* [INSTRUCTIONS TO FOLLOW]
Please give the data again, beginning at the line that has "Screen dimensions: 688x434" and stopping after the line that has "Toggle the Ahrefs", substituting "menu" for "dropdown" and leaving everything else unchanged.

- - - -

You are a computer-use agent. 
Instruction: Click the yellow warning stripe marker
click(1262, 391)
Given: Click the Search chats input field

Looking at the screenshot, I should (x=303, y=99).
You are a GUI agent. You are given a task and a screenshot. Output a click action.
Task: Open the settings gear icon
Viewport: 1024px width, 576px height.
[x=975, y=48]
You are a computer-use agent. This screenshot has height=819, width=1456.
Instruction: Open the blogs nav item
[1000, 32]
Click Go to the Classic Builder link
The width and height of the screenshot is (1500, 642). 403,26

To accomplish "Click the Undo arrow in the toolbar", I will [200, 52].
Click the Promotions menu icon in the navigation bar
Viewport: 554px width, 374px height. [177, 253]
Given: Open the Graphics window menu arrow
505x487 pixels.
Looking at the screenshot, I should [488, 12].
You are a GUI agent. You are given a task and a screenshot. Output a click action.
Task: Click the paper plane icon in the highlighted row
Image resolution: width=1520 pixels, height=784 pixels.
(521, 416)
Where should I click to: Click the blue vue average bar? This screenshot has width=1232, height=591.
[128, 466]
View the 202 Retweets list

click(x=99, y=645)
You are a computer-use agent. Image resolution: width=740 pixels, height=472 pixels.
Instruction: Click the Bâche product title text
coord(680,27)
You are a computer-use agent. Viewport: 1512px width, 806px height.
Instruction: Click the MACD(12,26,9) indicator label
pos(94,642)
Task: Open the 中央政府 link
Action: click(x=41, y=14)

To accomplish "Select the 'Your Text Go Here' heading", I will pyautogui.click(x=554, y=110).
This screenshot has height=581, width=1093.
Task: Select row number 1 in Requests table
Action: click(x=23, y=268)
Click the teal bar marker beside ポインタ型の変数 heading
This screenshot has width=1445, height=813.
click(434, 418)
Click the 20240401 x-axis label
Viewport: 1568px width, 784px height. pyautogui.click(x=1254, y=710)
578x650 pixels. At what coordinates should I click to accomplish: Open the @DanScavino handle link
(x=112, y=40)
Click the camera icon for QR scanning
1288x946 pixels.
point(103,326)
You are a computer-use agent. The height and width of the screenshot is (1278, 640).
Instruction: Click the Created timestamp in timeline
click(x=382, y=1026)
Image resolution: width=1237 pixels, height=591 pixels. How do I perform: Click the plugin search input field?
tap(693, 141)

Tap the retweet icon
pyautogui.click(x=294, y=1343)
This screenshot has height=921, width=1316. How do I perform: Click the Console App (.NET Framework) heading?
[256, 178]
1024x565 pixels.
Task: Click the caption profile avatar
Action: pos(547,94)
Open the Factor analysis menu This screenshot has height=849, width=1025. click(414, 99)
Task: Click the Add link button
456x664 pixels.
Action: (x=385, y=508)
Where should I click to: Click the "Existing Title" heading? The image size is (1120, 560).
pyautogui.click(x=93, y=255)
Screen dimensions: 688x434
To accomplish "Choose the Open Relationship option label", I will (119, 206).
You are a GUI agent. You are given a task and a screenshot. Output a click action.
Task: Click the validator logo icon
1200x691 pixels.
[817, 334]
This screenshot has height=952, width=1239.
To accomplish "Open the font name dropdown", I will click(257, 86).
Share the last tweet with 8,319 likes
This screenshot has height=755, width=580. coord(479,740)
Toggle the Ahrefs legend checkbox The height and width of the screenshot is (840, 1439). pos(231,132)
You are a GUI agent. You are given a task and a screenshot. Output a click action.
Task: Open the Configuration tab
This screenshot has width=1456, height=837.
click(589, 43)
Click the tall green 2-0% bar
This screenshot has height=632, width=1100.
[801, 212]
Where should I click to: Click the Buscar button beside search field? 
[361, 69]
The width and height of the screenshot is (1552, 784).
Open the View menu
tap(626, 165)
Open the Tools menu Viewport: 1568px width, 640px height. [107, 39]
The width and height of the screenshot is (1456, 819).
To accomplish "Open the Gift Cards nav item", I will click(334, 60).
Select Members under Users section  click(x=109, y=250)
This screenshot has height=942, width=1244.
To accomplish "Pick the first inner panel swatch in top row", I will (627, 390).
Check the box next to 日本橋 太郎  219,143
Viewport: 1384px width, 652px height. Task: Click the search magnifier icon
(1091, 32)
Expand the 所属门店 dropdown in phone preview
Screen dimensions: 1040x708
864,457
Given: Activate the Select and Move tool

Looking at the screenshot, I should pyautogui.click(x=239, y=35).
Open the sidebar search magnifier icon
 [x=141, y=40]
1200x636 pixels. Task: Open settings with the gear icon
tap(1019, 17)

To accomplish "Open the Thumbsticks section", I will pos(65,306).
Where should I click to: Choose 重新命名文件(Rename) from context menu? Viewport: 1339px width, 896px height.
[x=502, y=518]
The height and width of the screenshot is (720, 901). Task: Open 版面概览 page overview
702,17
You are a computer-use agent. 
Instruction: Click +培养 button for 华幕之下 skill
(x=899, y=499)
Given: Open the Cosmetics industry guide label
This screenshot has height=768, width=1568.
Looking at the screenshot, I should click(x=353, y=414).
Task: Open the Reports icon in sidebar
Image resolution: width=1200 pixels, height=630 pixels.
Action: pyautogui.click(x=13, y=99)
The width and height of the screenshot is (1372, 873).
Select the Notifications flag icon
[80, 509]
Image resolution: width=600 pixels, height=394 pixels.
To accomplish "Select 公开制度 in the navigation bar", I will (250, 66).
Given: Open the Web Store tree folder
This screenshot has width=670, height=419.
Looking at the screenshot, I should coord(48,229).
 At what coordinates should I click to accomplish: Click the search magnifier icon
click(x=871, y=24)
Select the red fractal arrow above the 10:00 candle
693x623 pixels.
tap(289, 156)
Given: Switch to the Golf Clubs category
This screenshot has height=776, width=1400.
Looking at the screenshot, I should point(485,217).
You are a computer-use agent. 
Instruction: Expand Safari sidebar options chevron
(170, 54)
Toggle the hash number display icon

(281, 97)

- - - -

* [SOLUTION TO THE EXERCISE]
Screen dimensions: 688x434
To accomplish "Choose the Open Relationship option label", I will (119, 206).
You are a GUI agent. You are given a task and a screenshot. Output a click action.
Task: Click the validator logo icon
1200x691 pixels.
[817, 334]
This screenshot has height=952, width=1239.
To accomplish "Open the font name menu", I will click(257, 86).
Share the last tweet with 8,319 likes
This screenshot has height=755, width=580. coord(479,740)
Toggle the Ahrefs legend checkbox The height and width of the screenshot is (840, 1439). pos(231,132)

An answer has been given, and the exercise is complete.